Power & Market

Justin Raimondo on the “Libertarian Remnant”

Justin Raimondo on the “Libertarian Remnant”

The always provocative Justin Raimondo, longtime editor of Antiwar.com, has a new column in Chronicles Magazine that asks a very simple question: Whatever happened to the libertarian movement?

It’s a question worth asking, especially given the multifarious disagreements over what “libertarian” even means at this point. This may be the natural result of growth; more people means more disagreement over principles and terms. But is libertarianism really growing on a per capita basis in the US, outpacing population growth? Depending on the source, libertarian-ish Americans are anywhere from a discouraging 2% to an optimistic 20% of the electorate. If in fact liberty-minded people represent only a single-digit percentage of all Americans, we may face a reality described by Lew Rockwell as “the smaller the movement, the greater the factions within it”.

In Raimondo’s view, the movement he grew up with was unified in its overarching concern with, and opposition to, state power:

The Three Pillars of the libertarian platform—economic freedom, civil liberties, and a noninterventionist foreign policy—were practically uncontested. While no one could accuse us of avoiding internal debates over abstruse issues that were of interest only to committed ideologues (it often seemed to me as if libertarians did little else!), we basically knew what we believed. Not only that, but we stuck to it. There was talk of “transitional programs,” and debate over which issues to emphasize, but there was a basic unity of vision in that none of us ever sought to justify any extension of state power. We didn’t side with the state. We saw ourselves as radicals, with the Establishment on the other side of the barricades being typically corporate liberal.

This conception of libertarianism gets it right, in my view. War and peace, central banking, and state power (i.e. civil liberties, spying, taxes, regulations, drug war) are the three areas where libertarians should agree. And a focus on these fundamental and timeless issues eliminates many questions about cultural preferences, Left vs. Right, and “thick vs. thin.”

It is precisely when we veer away from core concerns that libertarians get into trouble, as Raimondo posits. Watering down the non-interventionist message, fretting over RussiaGate or gay marriage, siding with intelligence agencies, and jettisoning the primary focus on coercive statism has left the movement watered-down, listless, and unrecognizable. 

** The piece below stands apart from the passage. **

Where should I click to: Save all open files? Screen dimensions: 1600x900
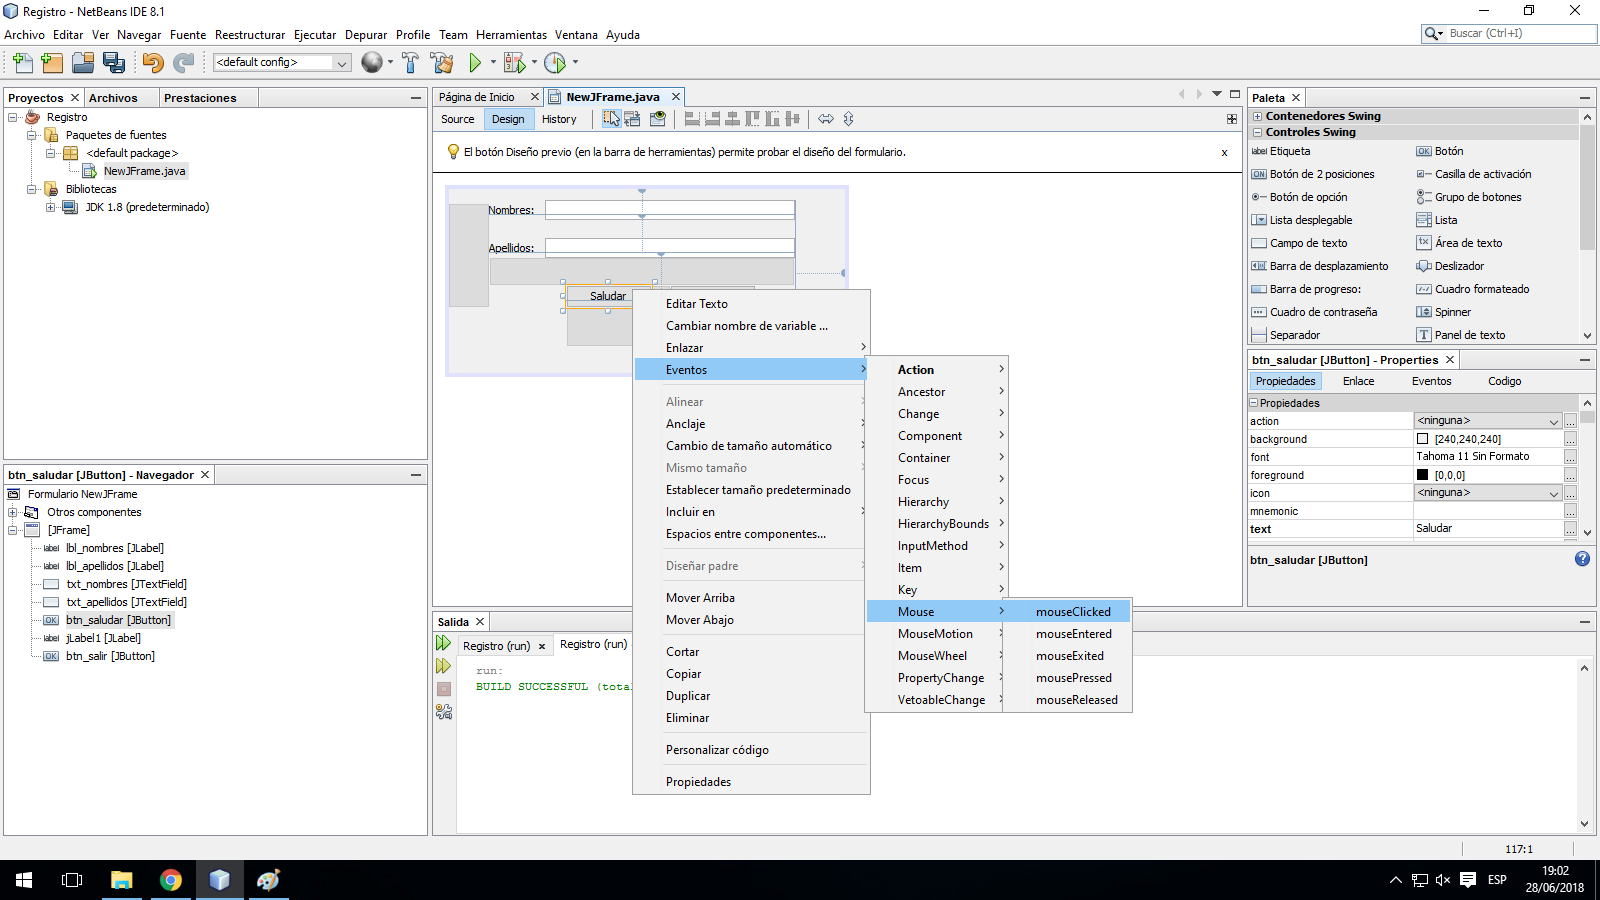[x=115, y=62]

In response, Raimondo calls for the “remnant” of “Old Libertarianism” to stand against an ideological degeneration that cedes too much to the Left’s cultural precepts and the Right’s neoconservative foreign/intelligence policy:

The last remnants of the Old Libertarianism—the wonderful folks at the Mises Institute, the Ron Paul groups—are doing a great job.  But I’m afraid that their role, at this point, is to keep the Remnant intact, and hope for better days to come. The ideological degeneration of “official” libertarianism is not only far advanced but a threat to the future of liberty itself. The sheer insanity of a “libertarian” siding with the most unaccountable and coercive sectors of the state apparatus, the “intelligence community,” in their quest to overthrow a sitting President is something I would have thought inconceivable. But that was back when the world made sense.  Now, the “libertarians” are either clowns or apologists for power.

It’s nice of Mr. Raimondo to praise the Mises Institute. But his thesis, that liberty is in a holding pattern against the dominant political powers of Trumpism, progressivism, SJWism, and neoconservatism, is worthy of consideration. Do we water down the message to grow, do we engage in politics, do we “whisper in the ear of the king,” as he puts it?

There are arguments to be made for political educational, and cultural strategies. The late Murray Rothbard certainly advocated a multi-pronged approach. But given recent attacks on the Koch brothers as the source of all evil on campuses, and even against the soft sell of ”classical liberalism,” it’s time to consider what exactly is advanced by steering libertarianism away from a rigorous opposition to state power.